• _Exercise data_:
========================
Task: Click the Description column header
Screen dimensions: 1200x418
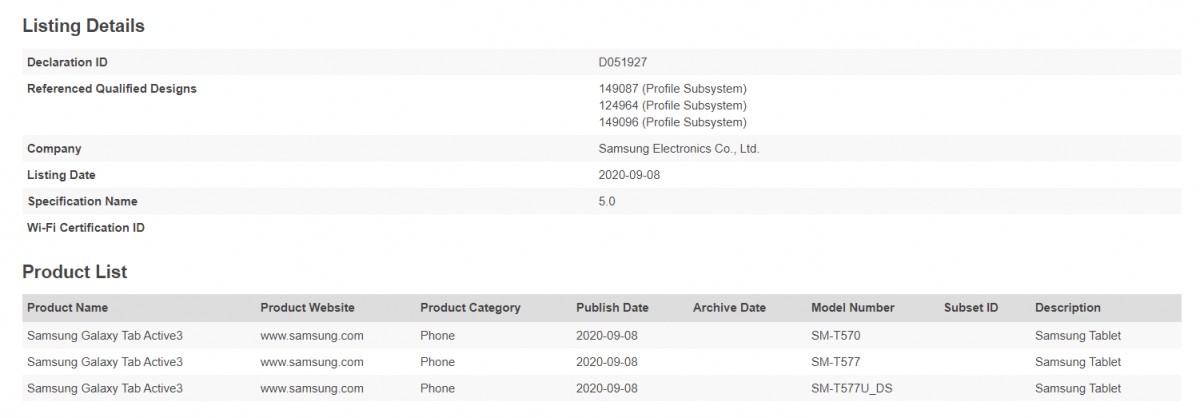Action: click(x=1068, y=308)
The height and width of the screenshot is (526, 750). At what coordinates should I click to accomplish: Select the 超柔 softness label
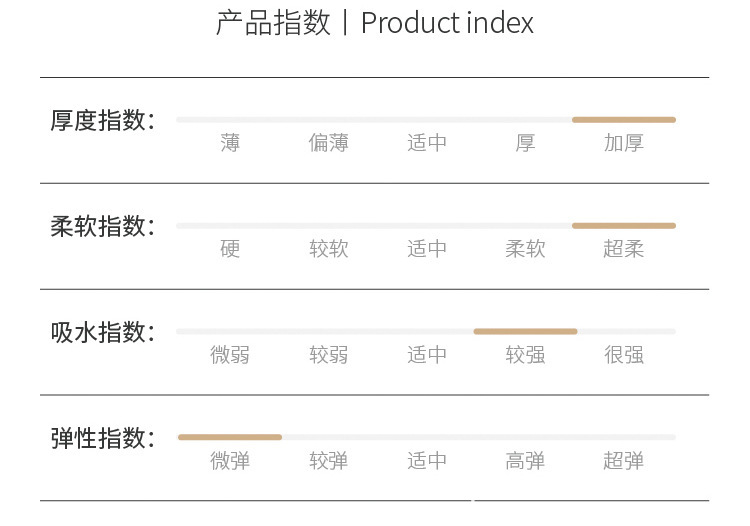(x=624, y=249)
========================
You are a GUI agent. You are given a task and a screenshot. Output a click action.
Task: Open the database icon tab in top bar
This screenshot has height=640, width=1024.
========================
• _Task to complete_: In the records above, the line with "You are a GUI" marks the start and the line with "This screenshot has height=640, width=1024." marks the end; copy that stretch exactly, both lines included, and nothing else.

• _Solution to this task_:
You are a GUI agent. You are given a task and a screenshot. Output a click action.
Task: Open the database icon tab in top bar
This screenshot has height=640, width=1024.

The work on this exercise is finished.